→ **Source data**
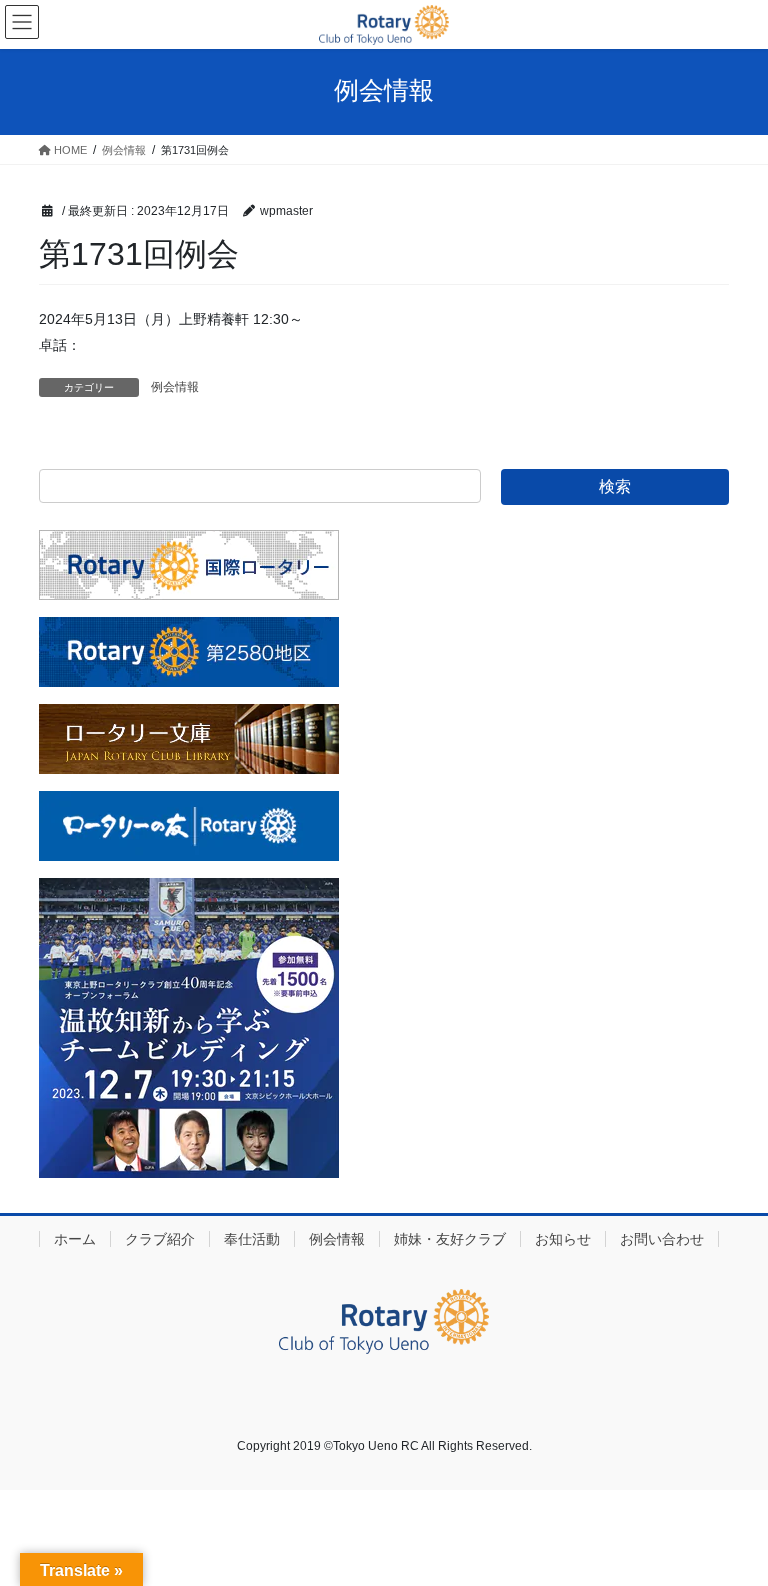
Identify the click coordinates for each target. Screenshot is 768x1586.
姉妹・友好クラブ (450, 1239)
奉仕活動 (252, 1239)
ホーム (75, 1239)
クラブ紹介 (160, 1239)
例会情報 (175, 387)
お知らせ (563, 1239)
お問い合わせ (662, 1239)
...
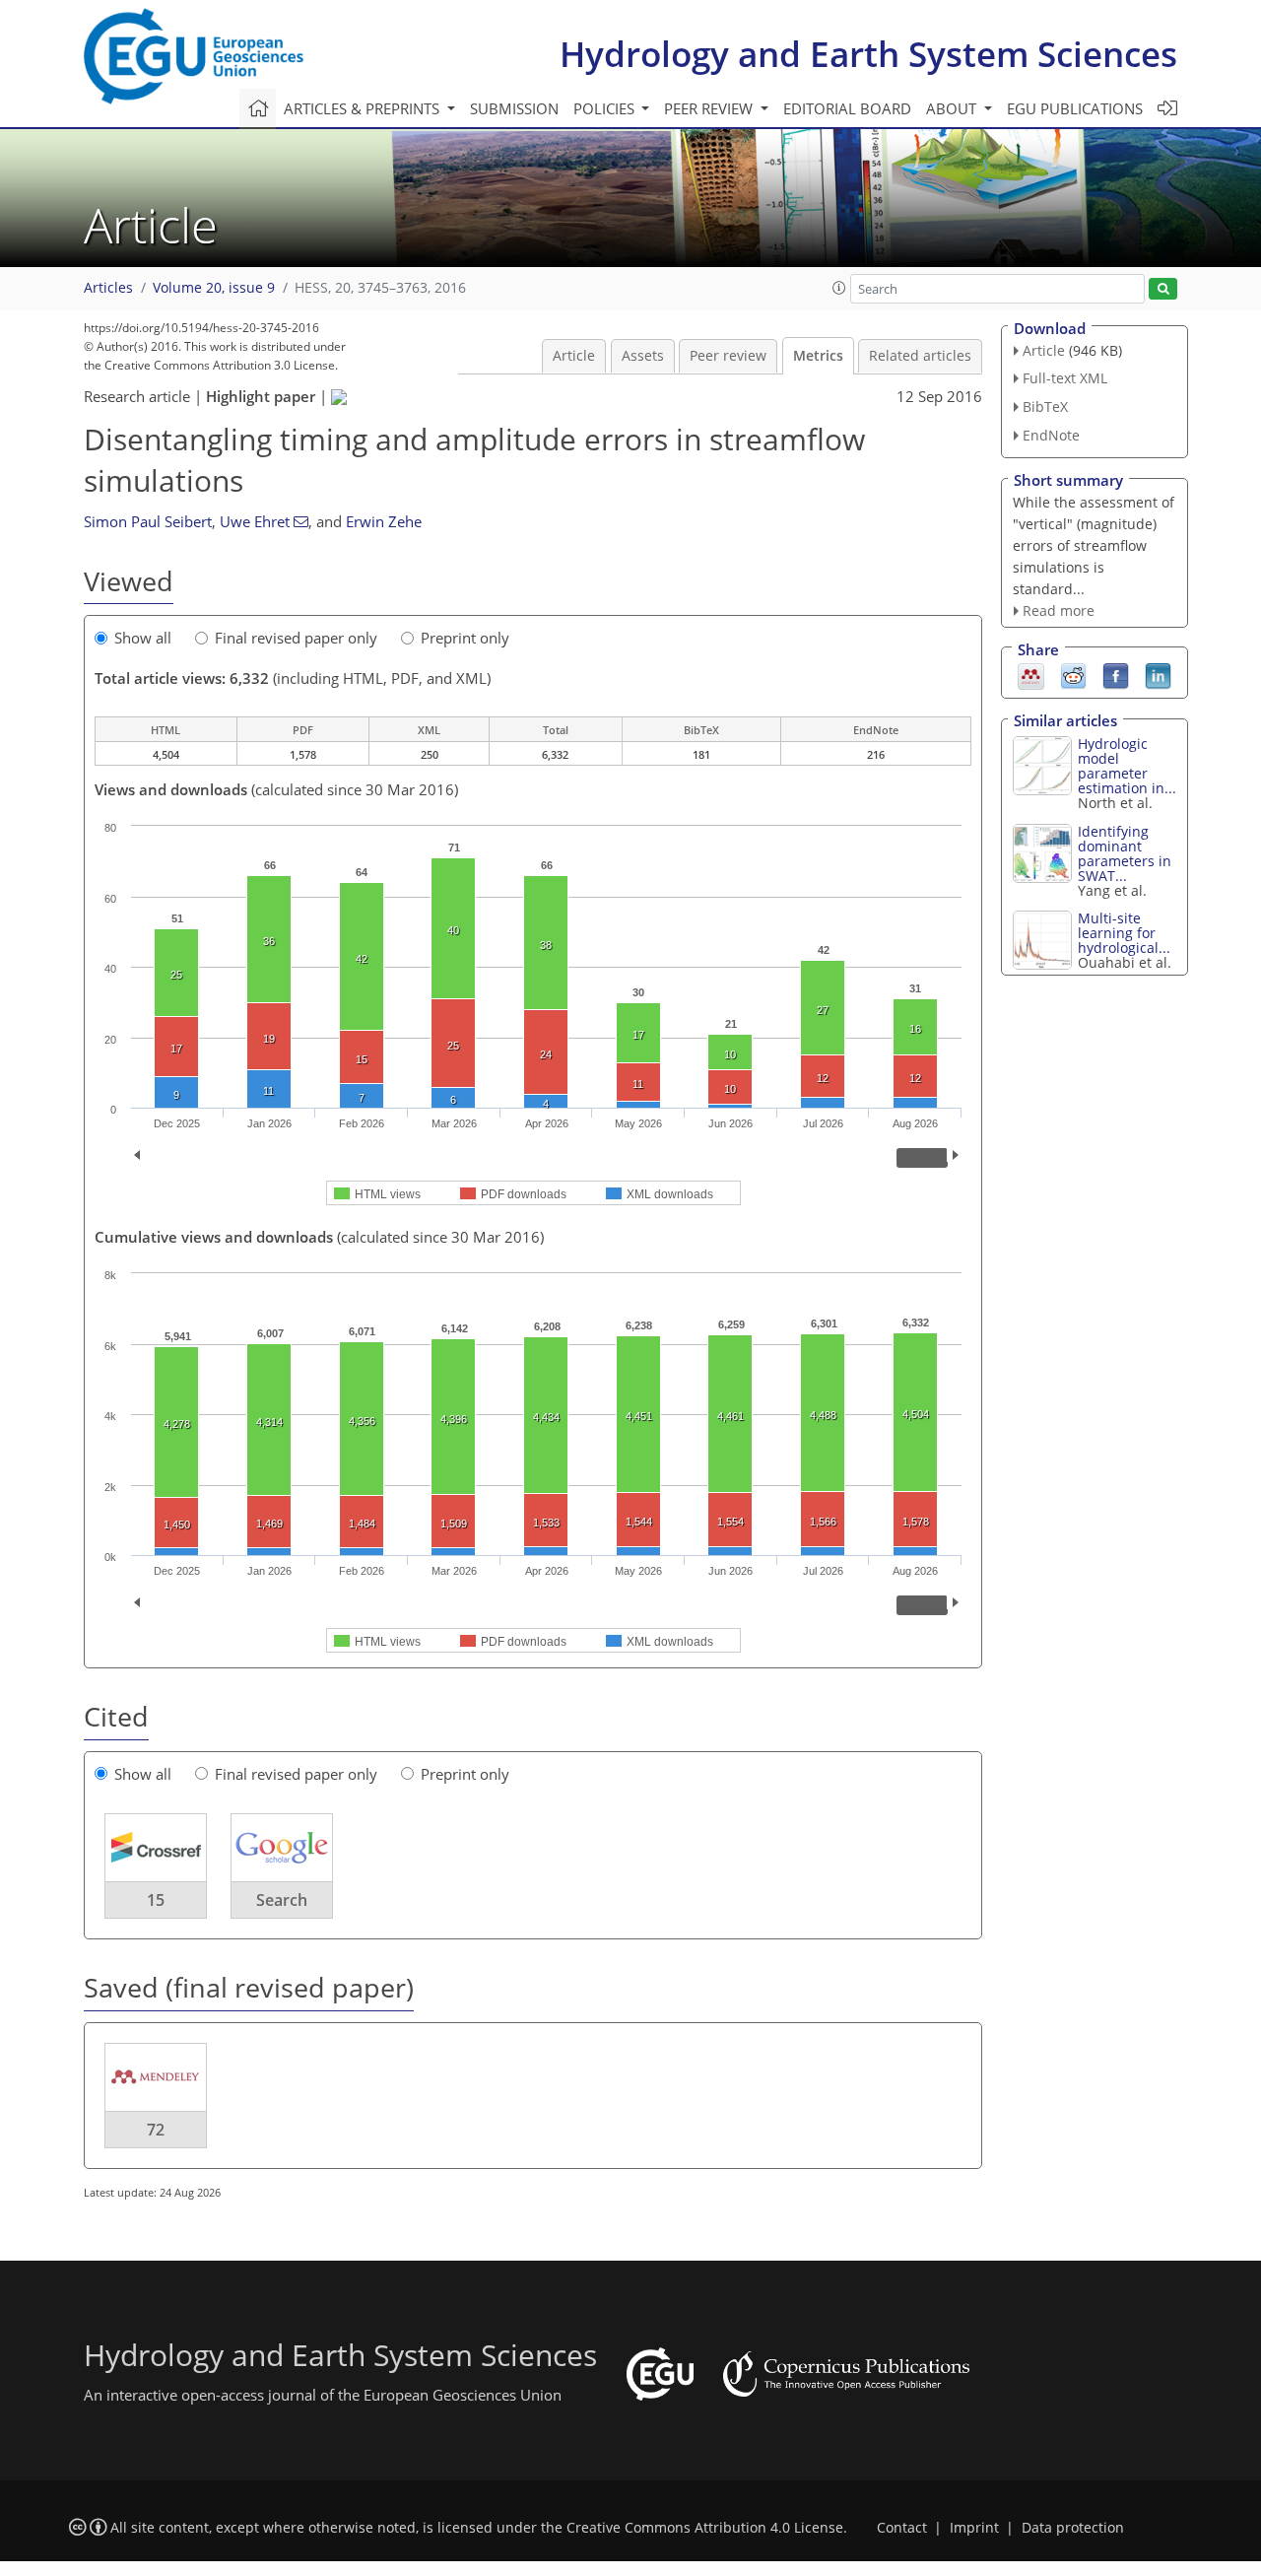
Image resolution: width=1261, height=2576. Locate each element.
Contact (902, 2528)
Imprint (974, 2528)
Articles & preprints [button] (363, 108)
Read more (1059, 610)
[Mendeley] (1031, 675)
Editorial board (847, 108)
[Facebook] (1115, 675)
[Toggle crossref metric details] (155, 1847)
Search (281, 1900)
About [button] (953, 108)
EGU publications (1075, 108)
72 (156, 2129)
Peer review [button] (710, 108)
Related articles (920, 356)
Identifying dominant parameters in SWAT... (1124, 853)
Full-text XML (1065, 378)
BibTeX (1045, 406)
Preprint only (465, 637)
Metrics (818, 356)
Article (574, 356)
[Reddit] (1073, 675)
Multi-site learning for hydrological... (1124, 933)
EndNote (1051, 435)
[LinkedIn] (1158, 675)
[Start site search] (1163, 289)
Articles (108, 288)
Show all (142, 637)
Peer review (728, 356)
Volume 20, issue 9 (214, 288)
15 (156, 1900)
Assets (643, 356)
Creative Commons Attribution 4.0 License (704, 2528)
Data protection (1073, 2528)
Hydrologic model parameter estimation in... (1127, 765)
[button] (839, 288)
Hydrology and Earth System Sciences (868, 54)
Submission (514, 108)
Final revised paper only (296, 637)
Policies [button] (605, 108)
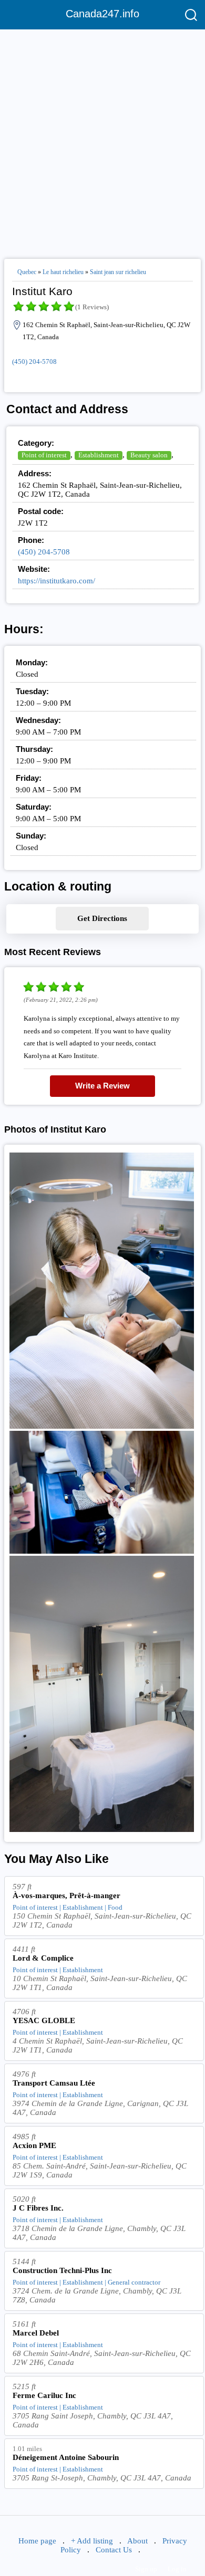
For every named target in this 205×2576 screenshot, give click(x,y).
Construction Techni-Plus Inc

→ **What the exercise asks**
Across all the records above, find each line with "button" in it and copy it.

→ **Written response**
Articles & preprints [button] (363, 108)
About [button] (953, 108)
Peer review [button] (710, 108)
[button] (839, 288)
Policies [button] (605, 108)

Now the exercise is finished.